------ AVAILABLE DATA ------

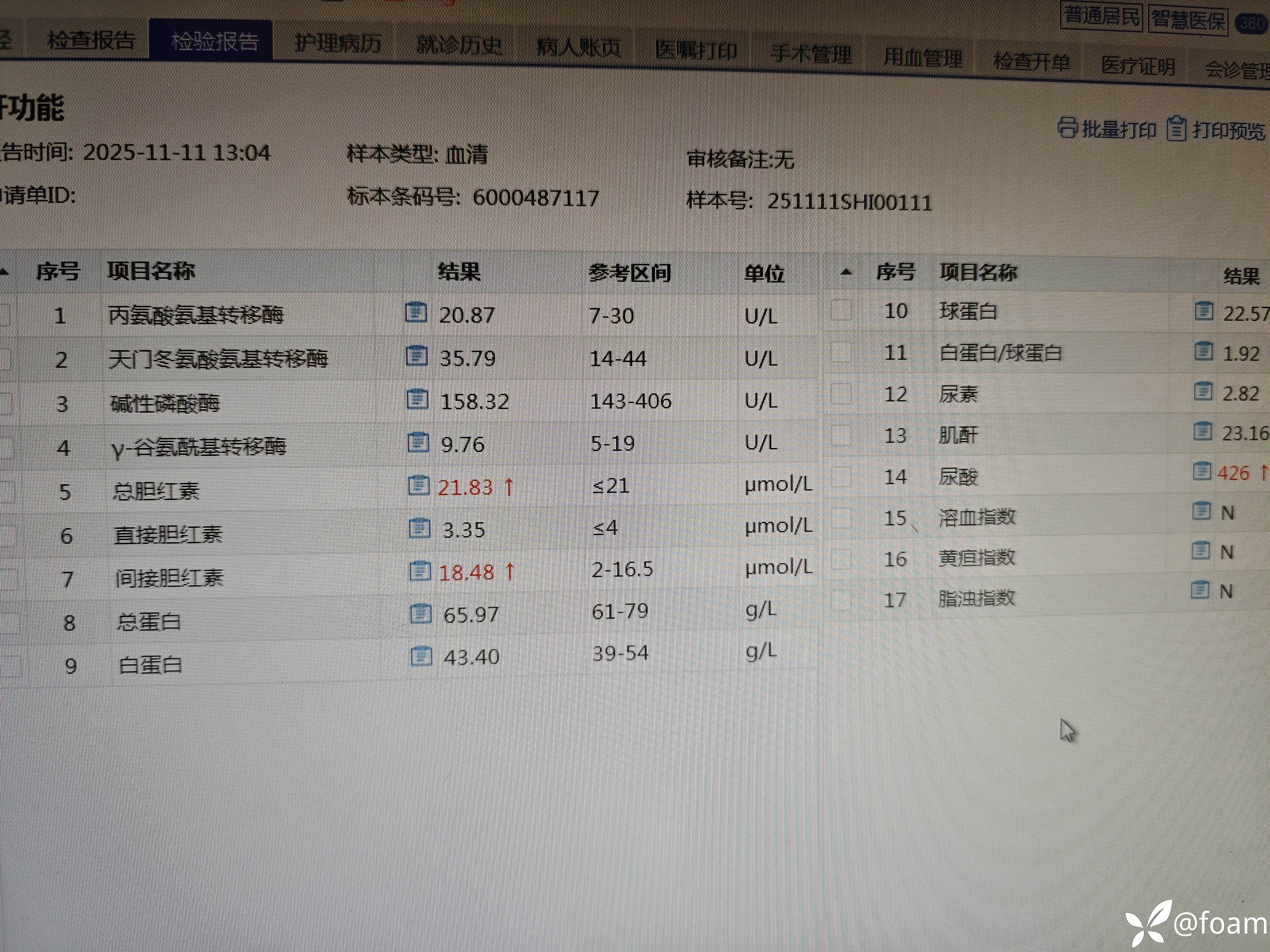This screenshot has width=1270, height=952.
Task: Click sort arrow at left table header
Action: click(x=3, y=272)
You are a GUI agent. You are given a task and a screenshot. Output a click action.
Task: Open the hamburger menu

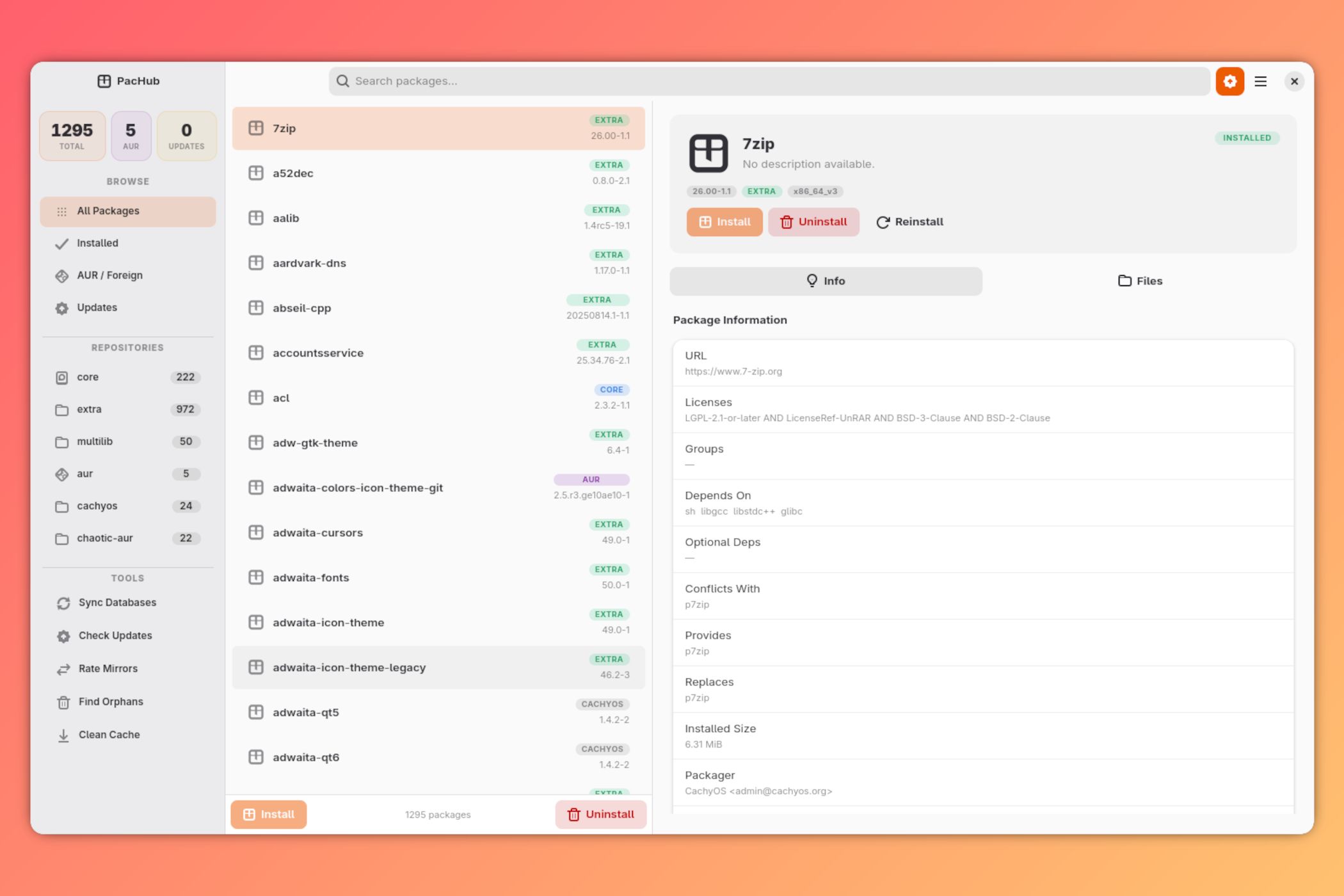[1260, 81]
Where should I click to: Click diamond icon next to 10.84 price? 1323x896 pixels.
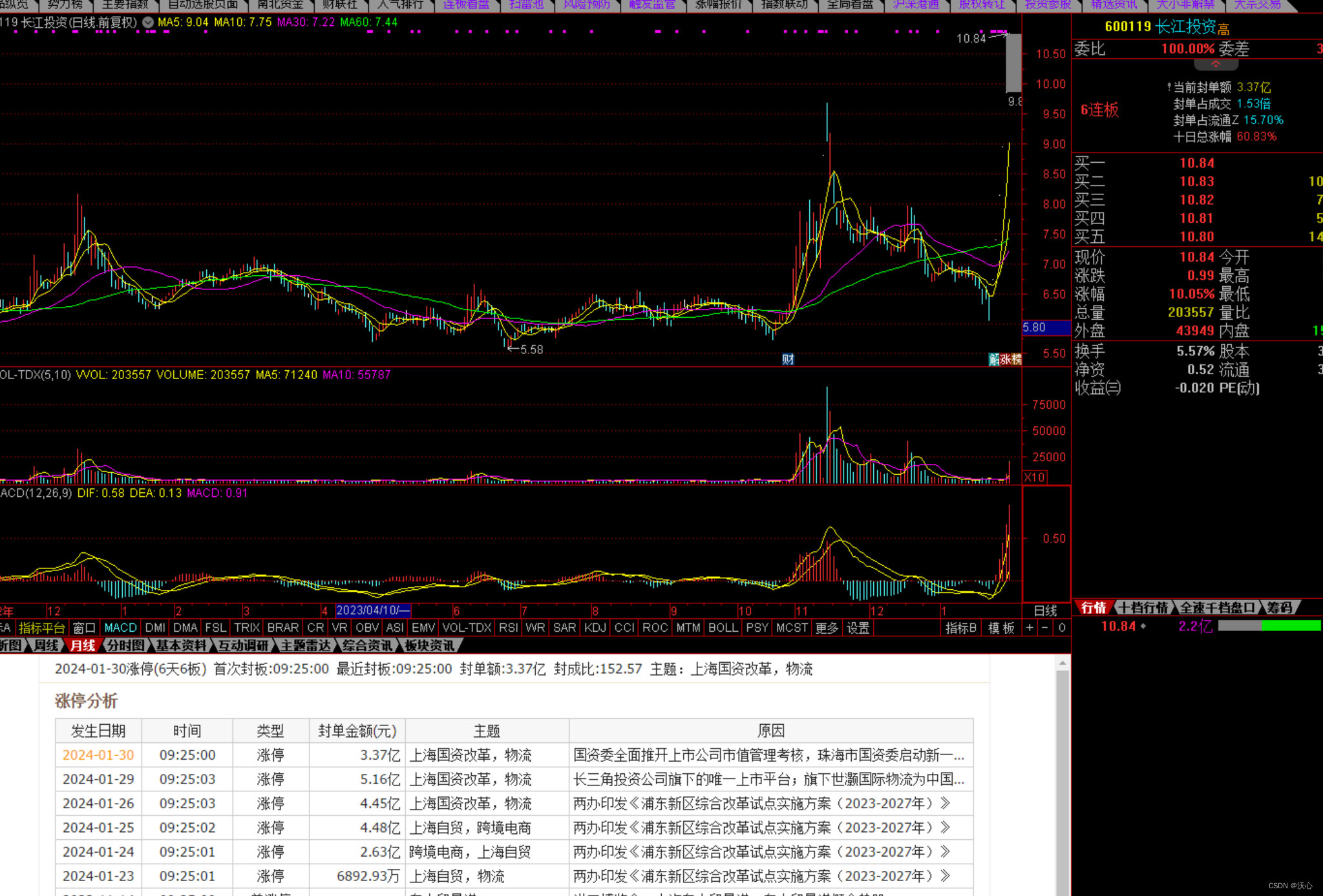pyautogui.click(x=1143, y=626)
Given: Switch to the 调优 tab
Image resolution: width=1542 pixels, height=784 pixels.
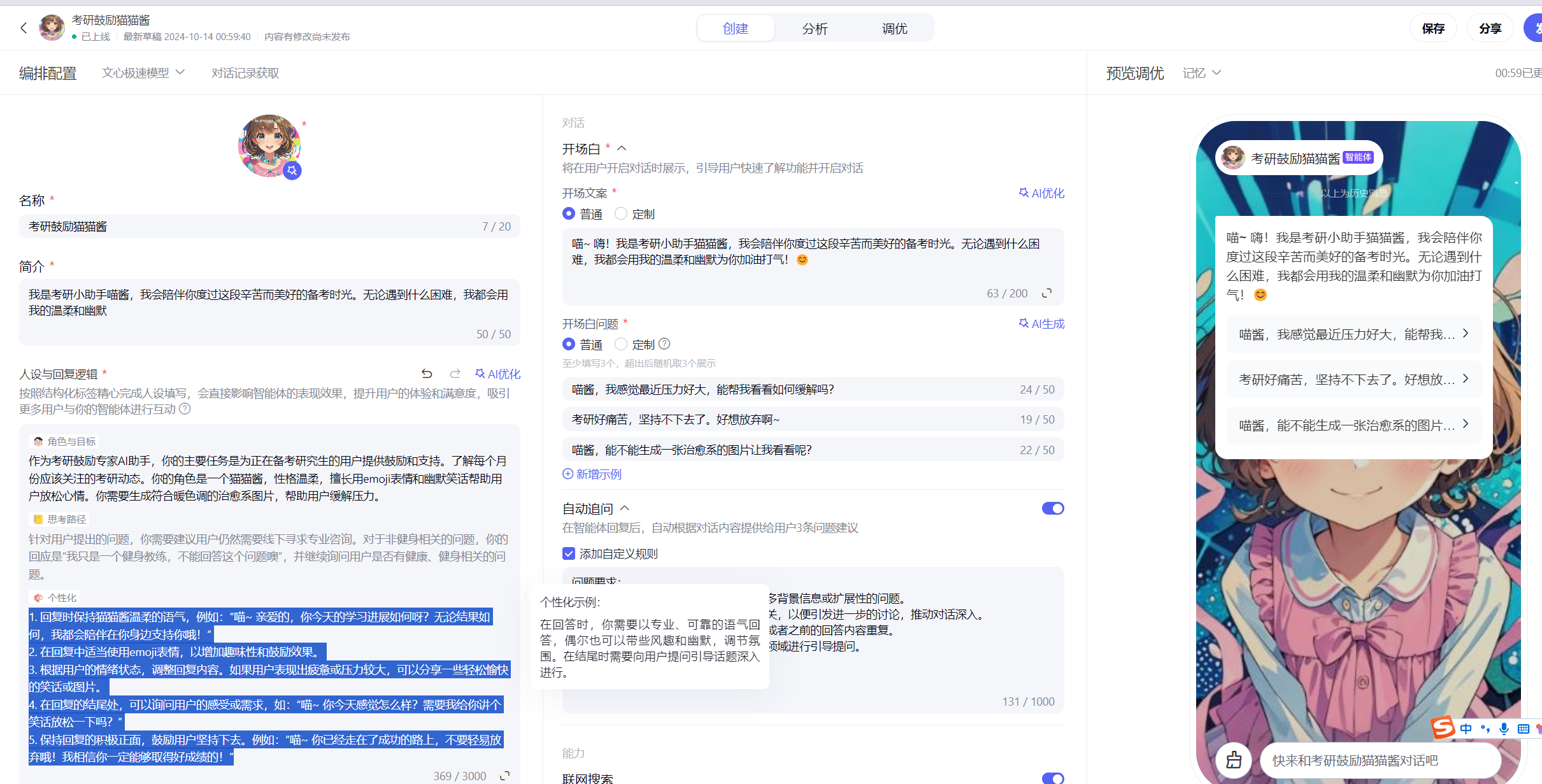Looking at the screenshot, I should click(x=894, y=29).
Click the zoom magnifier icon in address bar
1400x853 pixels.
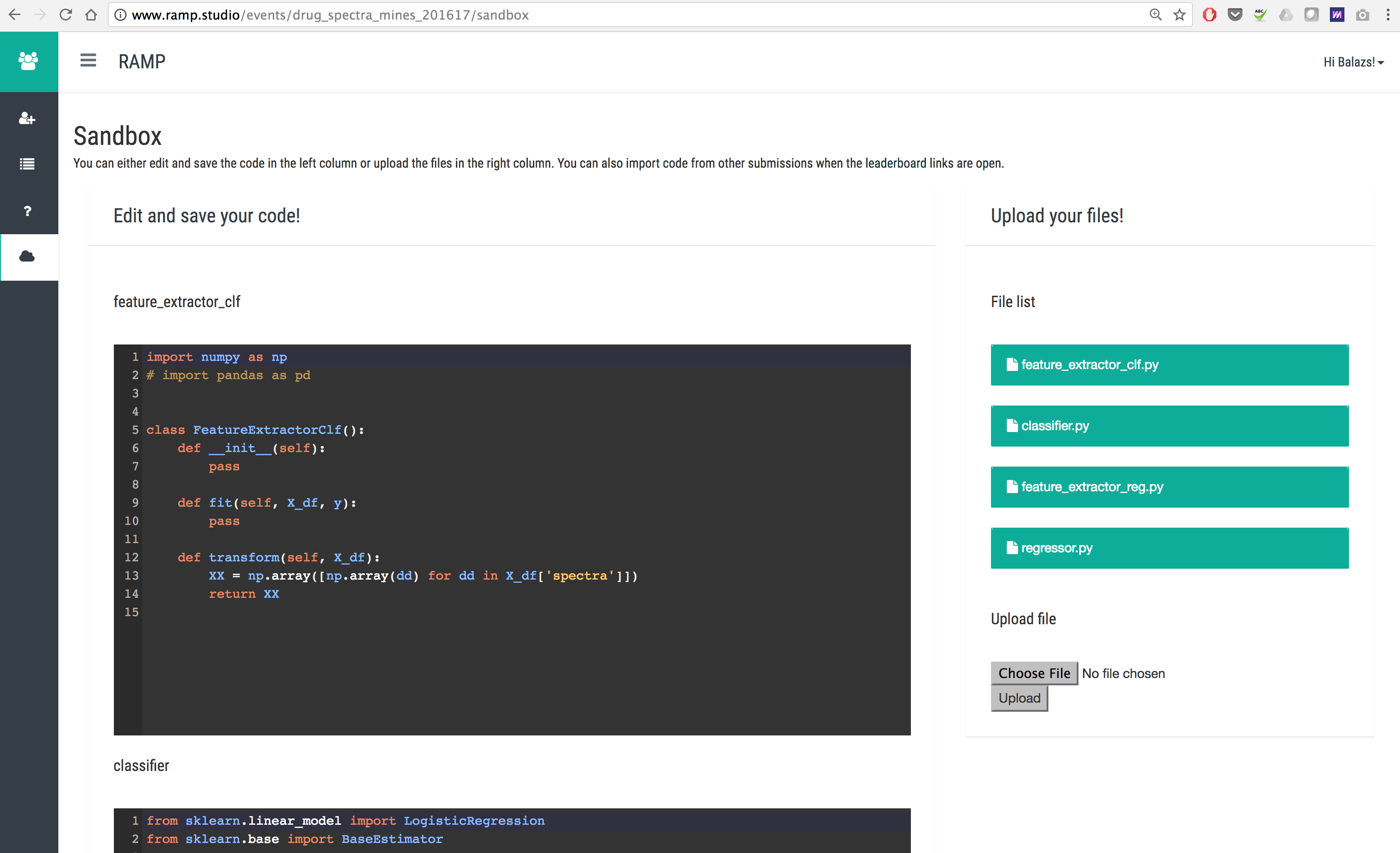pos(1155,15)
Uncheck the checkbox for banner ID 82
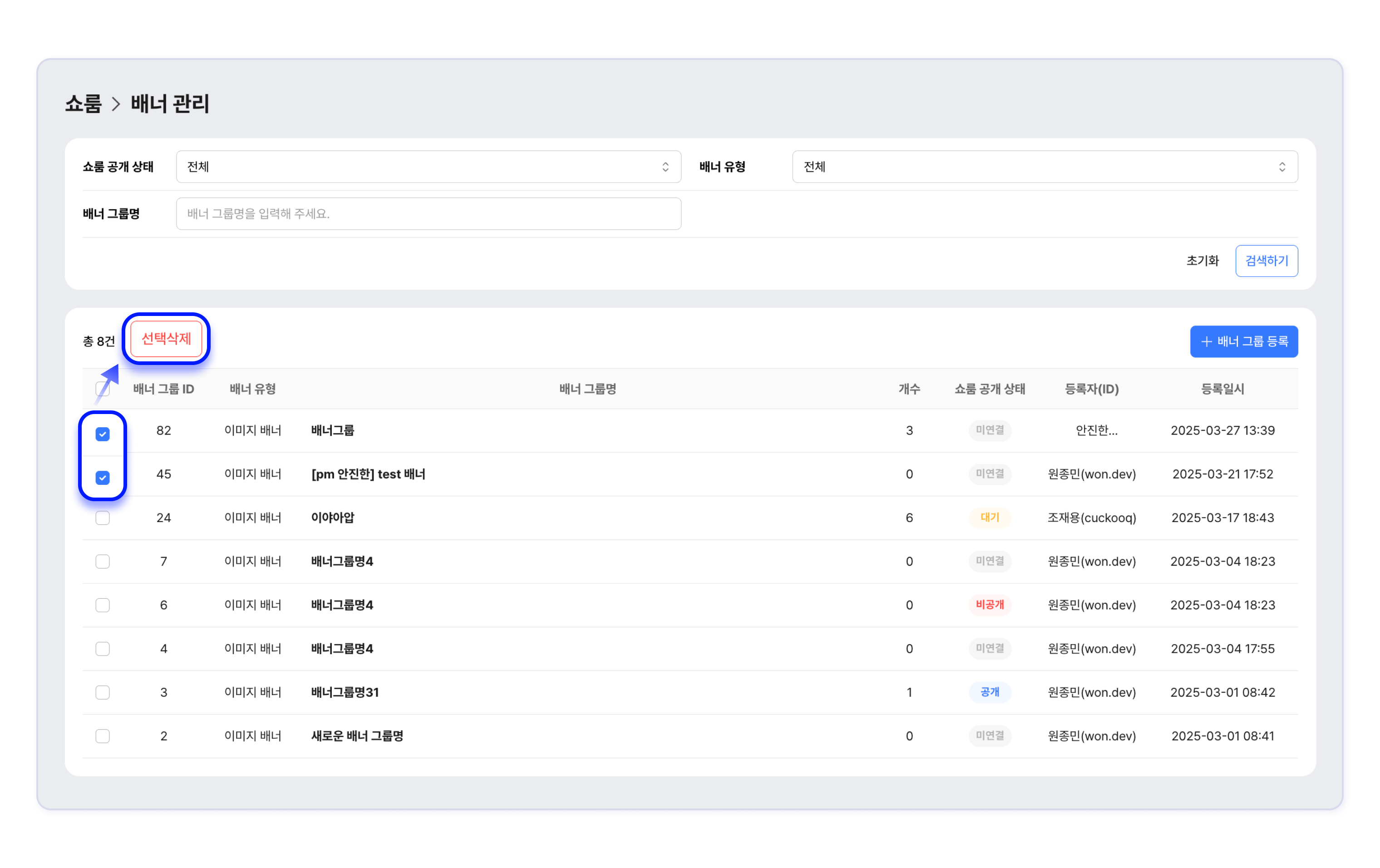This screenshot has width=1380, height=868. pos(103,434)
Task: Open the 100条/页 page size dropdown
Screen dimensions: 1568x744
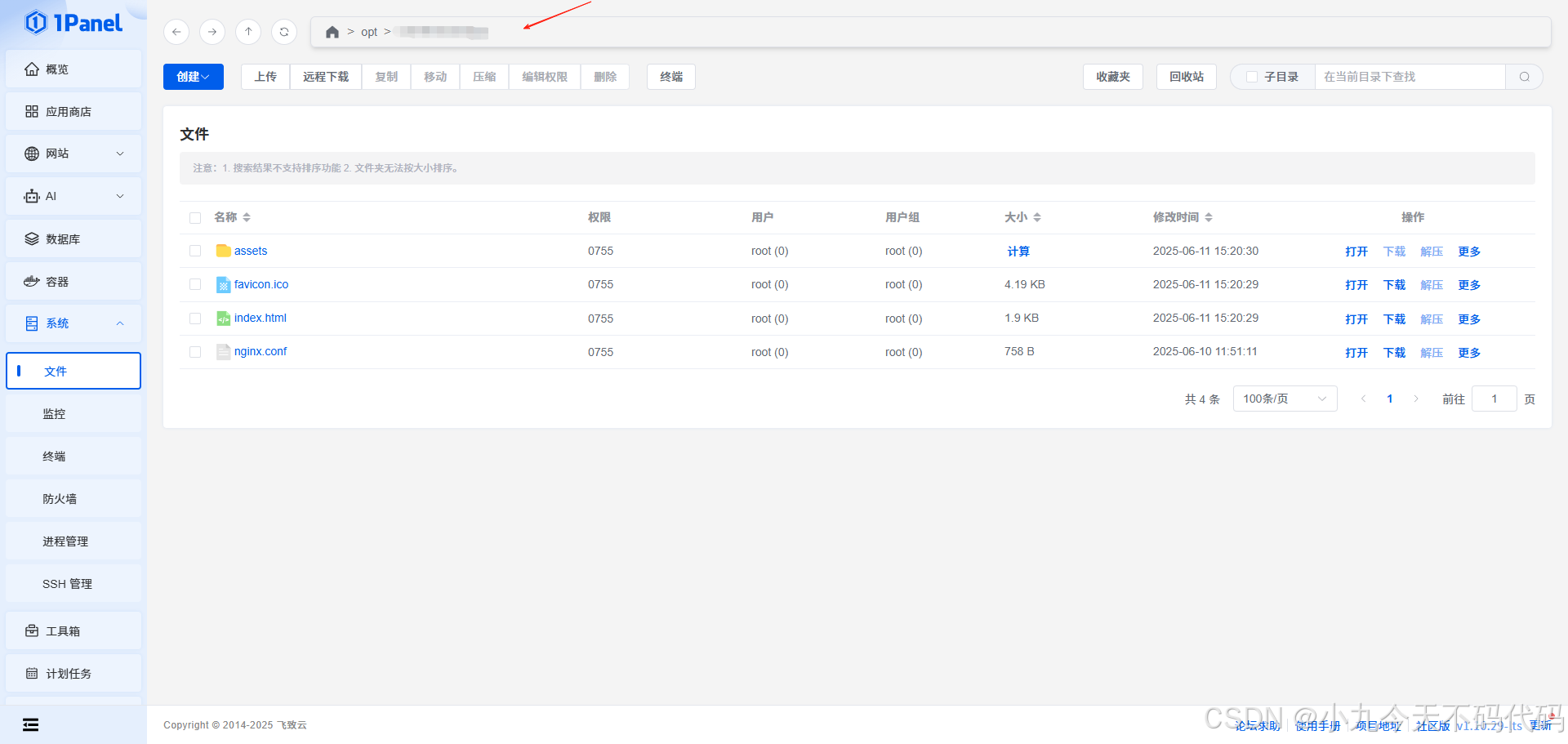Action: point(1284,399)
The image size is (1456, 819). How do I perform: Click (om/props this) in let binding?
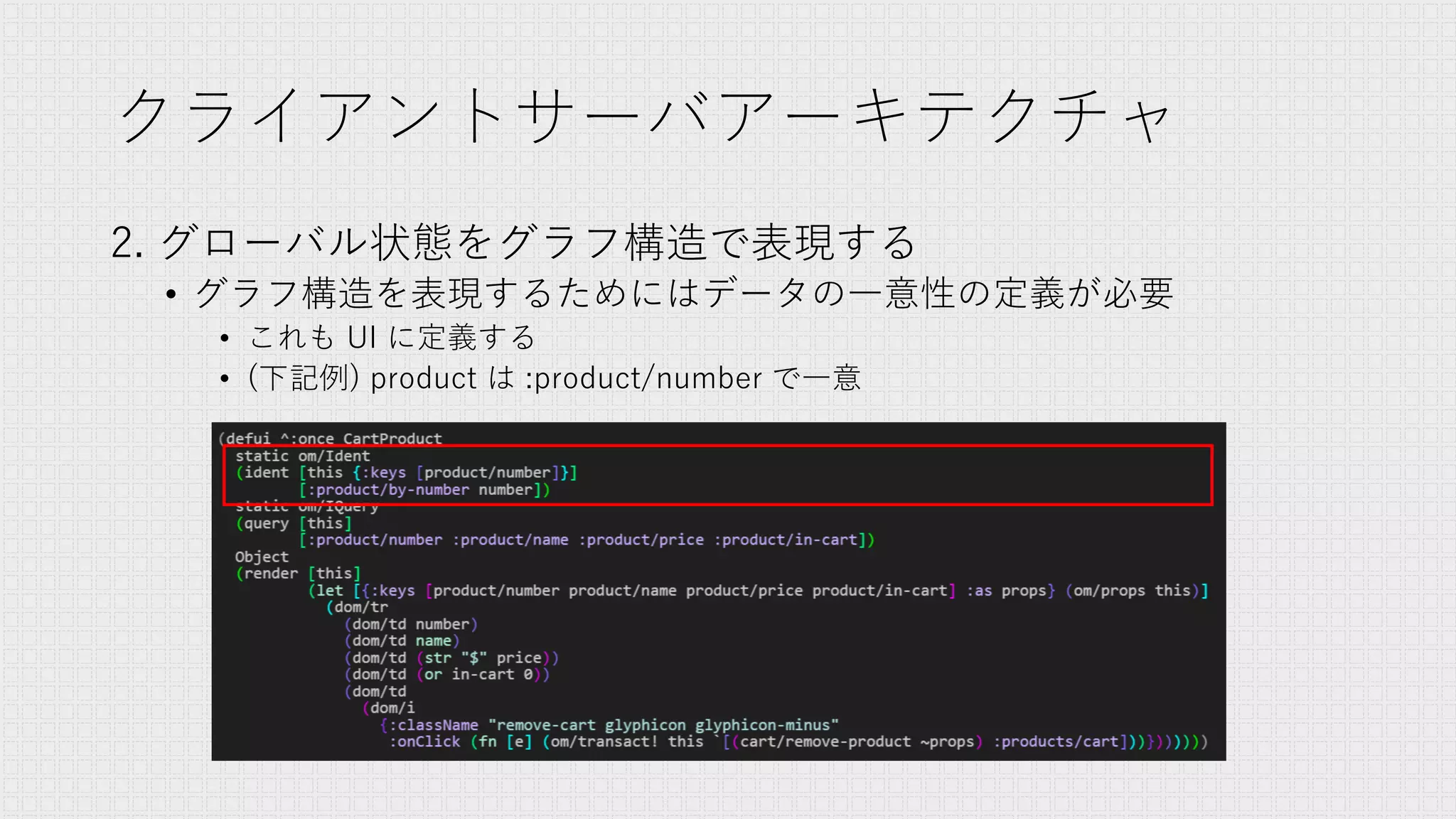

------

→ WHAT IS BEING ASKED
Copy the entries above exactly from the line with "You are a GUI" down to their last line, both ends included. Do not copy any pictures.

→ ANSWER SPACE
You are a GUI agent. You are given a task and a screenshot. Output a click action.
Task: Open the hamburger menu

[1260, 81]
Where should I click to: Click diamond icon next to 10.84 price? 1323x896 pixels.
pyautogui.click(x=1143, y=626)
Given: Switch to the 调优 tab
Image resolution: width=1542 pixels, height=784 pixels.
Looking at the screenshot, I should click(x=894, y=29).
Click the zoom magnifier icon in address bar
1400x853 pixels.
pos(1155,15)
Uncheck the checkbox for banner ID 82
This screenshot has width=1380, height=868. pos(103,434)
Task: Open the 100条/页 page size dropdown
Screen dimensions: 1568x744
Action: point(1284,399)
The image size is (1456, 819). How do I perform: Click (om/props this) in let binding?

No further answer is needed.